Balaiada

A Balaiada, chamada ainda Guerra dos Bem-te-vis, foi a mais longa e numerosa revolta popular ocorrida no Maranhão[1] entre os anos de 1838 e 1841,[2] com início em 13 de dezembro de 1838.[3] Os primeiros indícios da revolta ecoaram de um lugarejo chamado Manga do Iguará, também conhecido simplesmente Manga, na região do Maranhão oriental.

A revolta foi liderada por homens pobres, mestiços e também escravos, devido ao sentimento de opressão que sentiam em relação aos prefeitos, cargo criado por uma administração conservadora do presidente da província Camargo. 

De um lado, grandes proprietários de terra e de escravos, autoridades provinciais e comerciantes; do outro, os balaios (vaqueiros, artesãos, lavradores, escravos, mestiços, mulatos, sertanejos, índios e negros), sem direito à cidadania e nem ao acesso à propriedade da terra, buscando o fim de novas arbitrariedades instituídas pelas oligarquias regionais que haviam subido ao poder após a proclamação da independência, além do fim de recrutamentos violentos.

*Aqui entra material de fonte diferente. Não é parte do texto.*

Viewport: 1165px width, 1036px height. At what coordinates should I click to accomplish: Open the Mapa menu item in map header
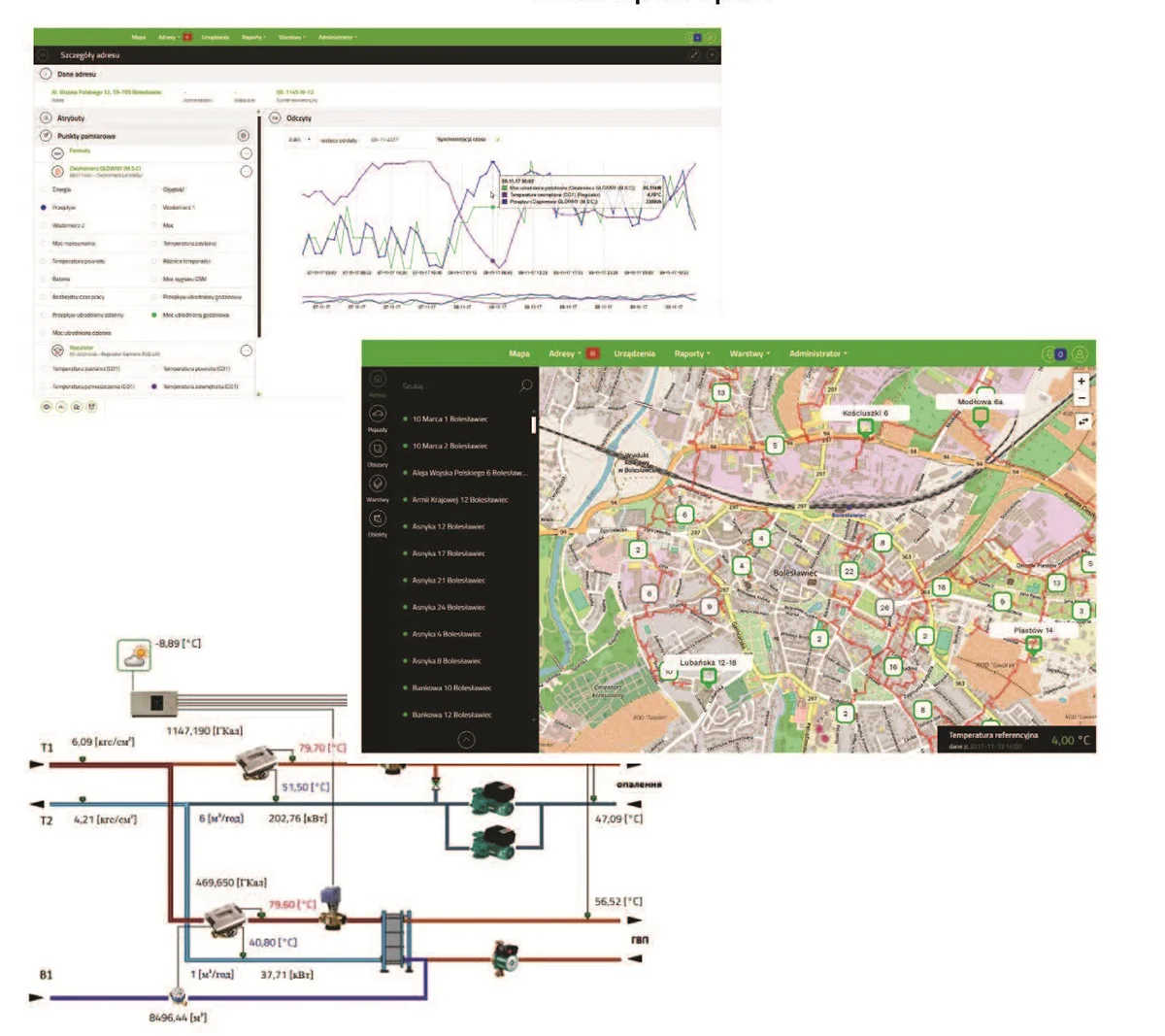[519, 354]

Como em diversas revoltas camponesas, é comum dizerem não haver uma motivação revolucionária de questionamento do sistema político, conclusão equívoca e resultado de 150 anos de negação da legitimidade do movimento,[1] além de ter sido considerada pela ordem monárquica uma anomalia e uma manifestação da barbárie contra a civilização.[4]

Antecedentes

Apesar de uma implementação tardia, a economia escravista de plantation caracterizou-se no Maranhão pelo desenvolvimento e crescimento da importância de uma economia camponesa de forma diferenciada e autônoma, principalmente se comparada a outras regiões do Brasil onde também predominaram as grandes lavouras escravistas.

A economia camponesa assumia, então, uma função complementar à economia de plantation, criando assim um antagonismo entre os dois setores, gerando a base do conflito entre os autodenominados caboclos e os fazendeiros escravistas, e por fim, preparando o território para a eclosão da Balaiada.[5]

O Maranhão era regido por dois partidos: os liberais (chamados de bem-te-vis, por causa do seu jornal, chamado O Bem-te-vi) e os conservadores (cabanos, por analogia com os cabanos do Pará, Pernambuco e Alagoas).[2]

A articulação defasada entre o sertão maranhense e o litoral criou uma separação antagônica e consequentemente importante para a revolta, acentuando conflitos entre as camadas sociais no sertão e o poder provincial.